There’s no clear beginning to franchising. Some say the ancient Romans came up with the idea, others maintain it was a product of the 20th century. Regardless of when franchising came on the scene, it’s always carried a certain amount of conflict, and that fact—unlike franchise litigation—won’t change with the times.
In the beginning (the second half of the 20th century, for our purposes, after the business model really began to catch on), franchising resembled something closer to the Wild West than the somewhat regulated world we know today.

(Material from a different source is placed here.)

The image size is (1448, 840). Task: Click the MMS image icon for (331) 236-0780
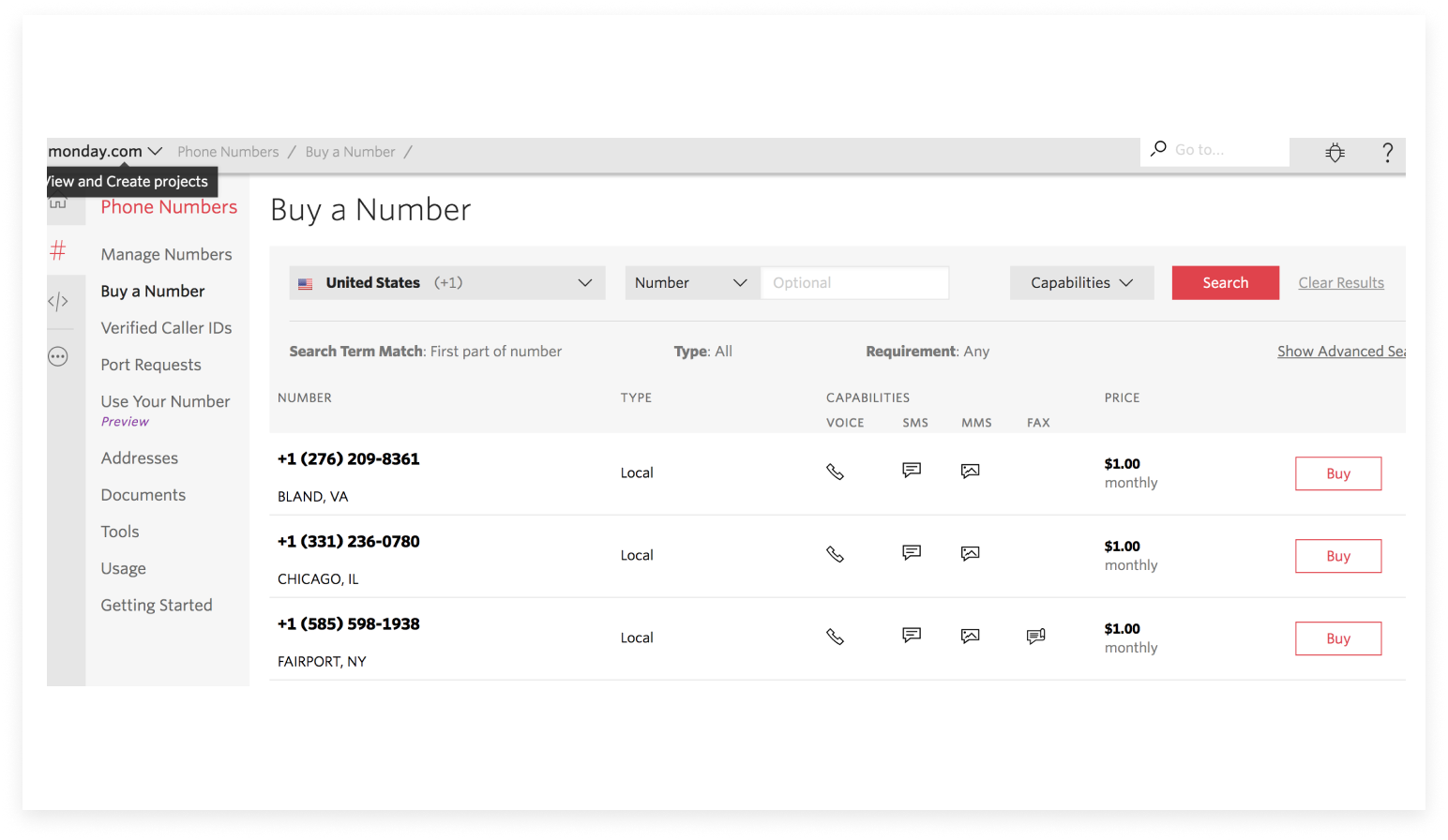click(x=970, y=553)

David Kaufmann, a franchisor attorney with Kaufmann Gildin Robbins & Oppenheim who authored the New York Franchise Act, said of the time: "Franchising exploded on the scene, and the criminal community—including organized crime—jumped in, using slick brochures and outright fraud to sell nonexistent franchises to hapless victims. In New York alone during that period, 14,000 New Yorkers lost upwards of $40 million through franchise fraud and organized crime in franchising." As a result of such issues, franchising gained an unsavory reputation among the general public.

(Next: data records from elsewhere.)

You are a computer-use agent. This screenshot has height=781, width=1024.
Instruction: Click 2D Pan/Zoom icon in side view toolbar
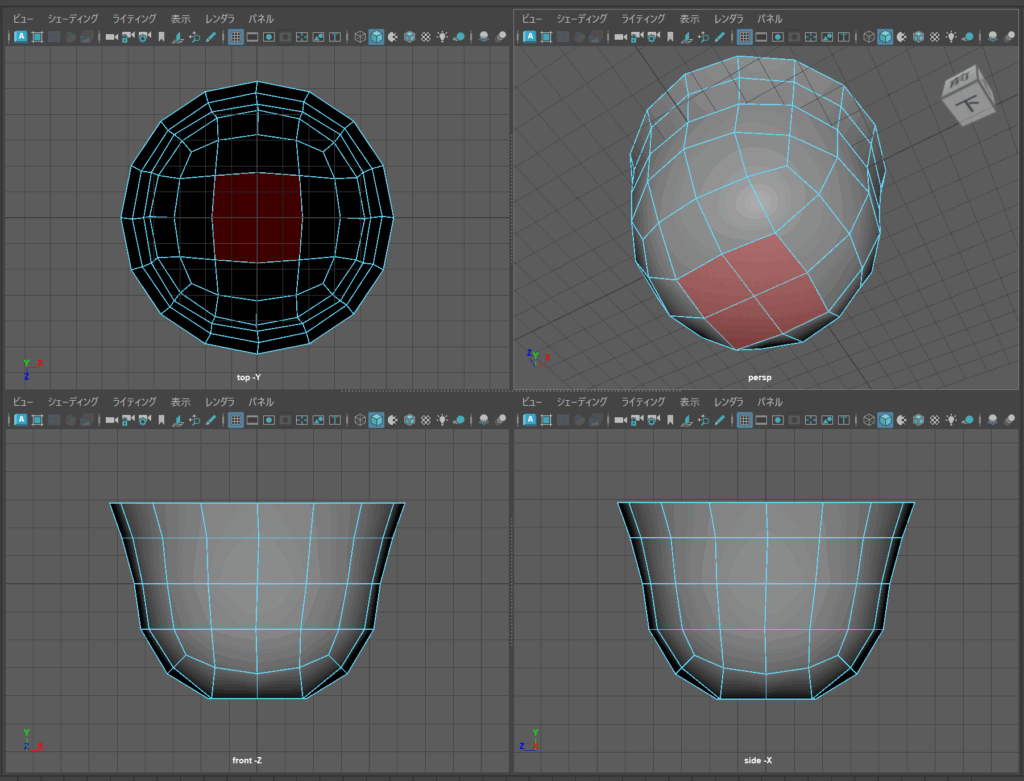pos(703,420)
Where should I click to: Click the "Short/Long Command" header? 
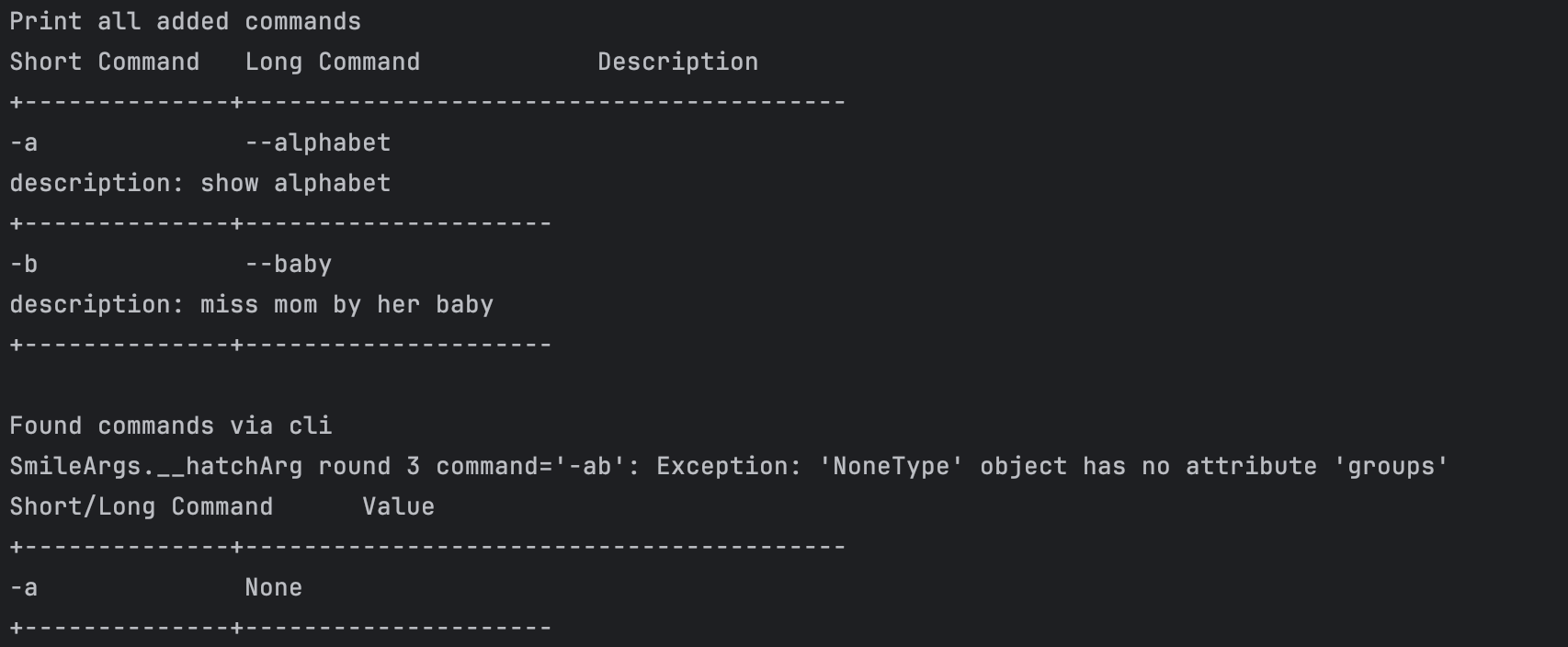coord(141,506)
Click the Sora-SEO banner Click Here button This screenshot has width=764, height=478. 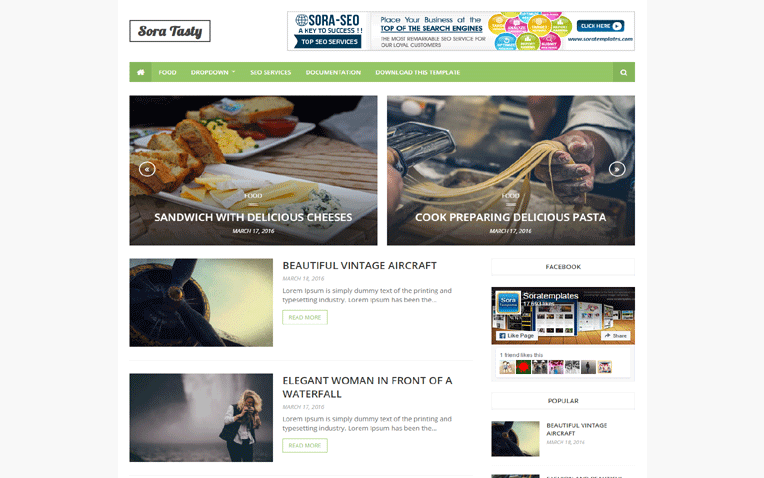[600, 26]

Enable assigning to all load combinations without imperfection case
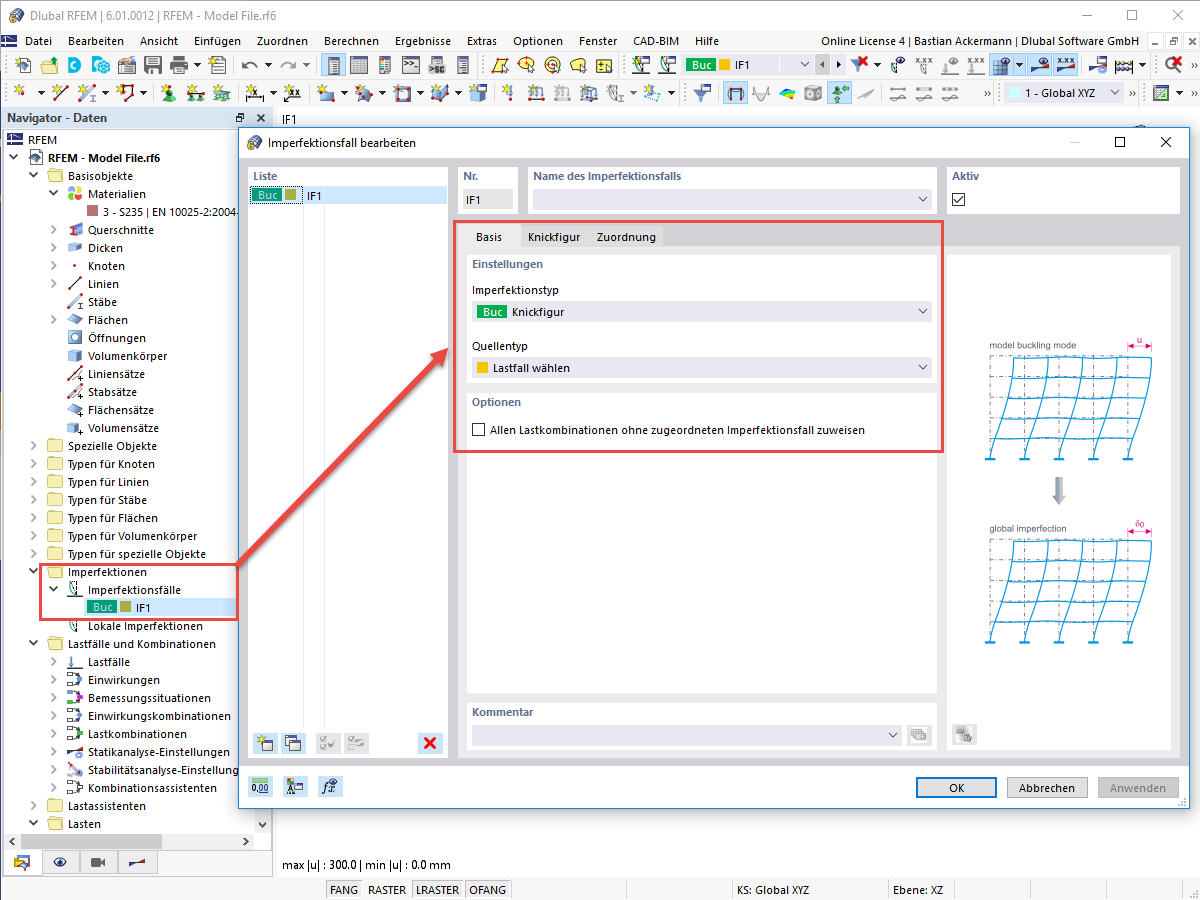point(477,430)
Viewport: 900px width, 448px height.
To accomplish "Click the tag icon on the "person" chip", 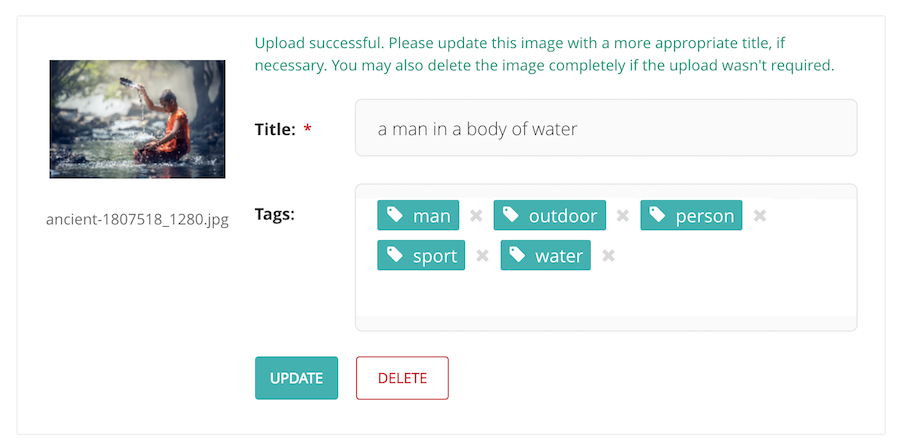I will pos(657,215).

For some reason, burger chains are involved in many landmark cases.
From his experiences working with the New York Attorney General during franchising’s violent expansion, Kaufmann can relate numerous horror stories from organized crime’s involvement in franchising, from bagel truck bombings to kidnapped children. "I can’t overemphasize how filthy-dirty some of the players in franchising were back then," Kaufmann said, "or how the legitimate community of franchisors were behind laws to clean up what had become a filthy marketplace." Those laws started on the state level, with 1971’s California Franchise Investment Law, which notably ordered franchisors to register with the state and distribute a disclosure document to prospective franchisees. Fourteen other states would also enact franchise laws, and in 1979, the Federal Trade Commission’s Franchise Rule governing pre-sale disclosure took effect.
Setting precedent
Part of the reason franchising was so dirty in its early days is because there was no legal precedent to work from. "In the beginning, there were very few guideposts telling lawyers and their clients ‘what is the law in this area,’" Kaufmann said. "Well, the answer was ‘there was no law in this area, or very little.’" Because many of franchising’s disputes were cases of first impression—issues that had never been decided by any judge or court—no one knew what the rules were. Franchise lawyers (who were few and far between at the time) had to argue their way through the facts of their specific cases rather than relying on precedent to point them in the right direction. "You were actually making law with every new decision that came out," said Robert Zarco of Zarco Einhorn Salkowski & Brito, a franchisee lawyer with 22 years of experience in franchise law. And as Kaufmann explains it, our legal system works on precedent—the idea that if something’s been decided before, we’ll follow that decision if the same issue comes up again. When Kaufmann first started practicing franchise law 33 years ago, he said, "you didn’t really know who was going to win and who was going to lose because the rules weren’t yet written, so everybody was going to court. Now, cases of first impression are few and far between. The decisions coming down today don’t shake the earth the way they used to because the earth was already shaken, the rules are in place, and most of the important issues have been settled. Disputes now are more confined to individual franchisor/franchisee spats as opposed to much larger principles of franchising, which were crafted by the courts in the ‘70s, ‘80s and even the ‘90s."
Legal Darwinism
As franchising grew, franchise attorneys grew more savvy and developed techniques to shift the balance of power toward their clients. Some franchisee attorneys took clients on a contingency fee basis to combat franchisors who used a scorched-earth policy to run franchisees into the ground with lawyers’ fees, Zarco said. And Robert Purvin, chairman and CEO of the American Association of Franchisees and Dealers, said that when business-format franchises like McDonald’s became mainstream, franchisor attorneys started using previous lawsuits to their advantage and rewriting franchise agreements to get around whatever decisions had just been passed. "If a franchisee won the right to choose their own cash registers because it wasn’t in their franchise agreement, the next issue of the franchise agreement says ‘we (the franchisor) get to tell you which cash register to use,’" Purvin said. "Every lawsuit instructs the bar how to fix it and they draft around it. It still happens today—rewriting agreements is a natural progression. If you lose the lawsuit because your contract didn’t protect you, you say to your attorney, ‘You idiot, why didn’t you write the right language in?’ and he fixes it. That’s the way things evolve."
Kaufmann takes a more charitable approach to the evolution of franchise law: "As franchising, franchisors and franchisees grew, they all matured," he said, "and something remarkable happened: The conflict that was so prevalent between franchisors and franchisees throughout the 1970s and ‘80s began to subside in the 1990s and has continued to subside in the first decade of the 21st century. ...And folks are thinking ‘if we can work it out together, if we can be fair with each other and carve up the pie so that each side is getting an equitable slice, it’s a far more productive way of doing business than constantly doing battle with each other.’"
Of course, not everyone would agree. Which is why arbitration and mediation, along with litigation, are the tools in lawyers’ briefcases.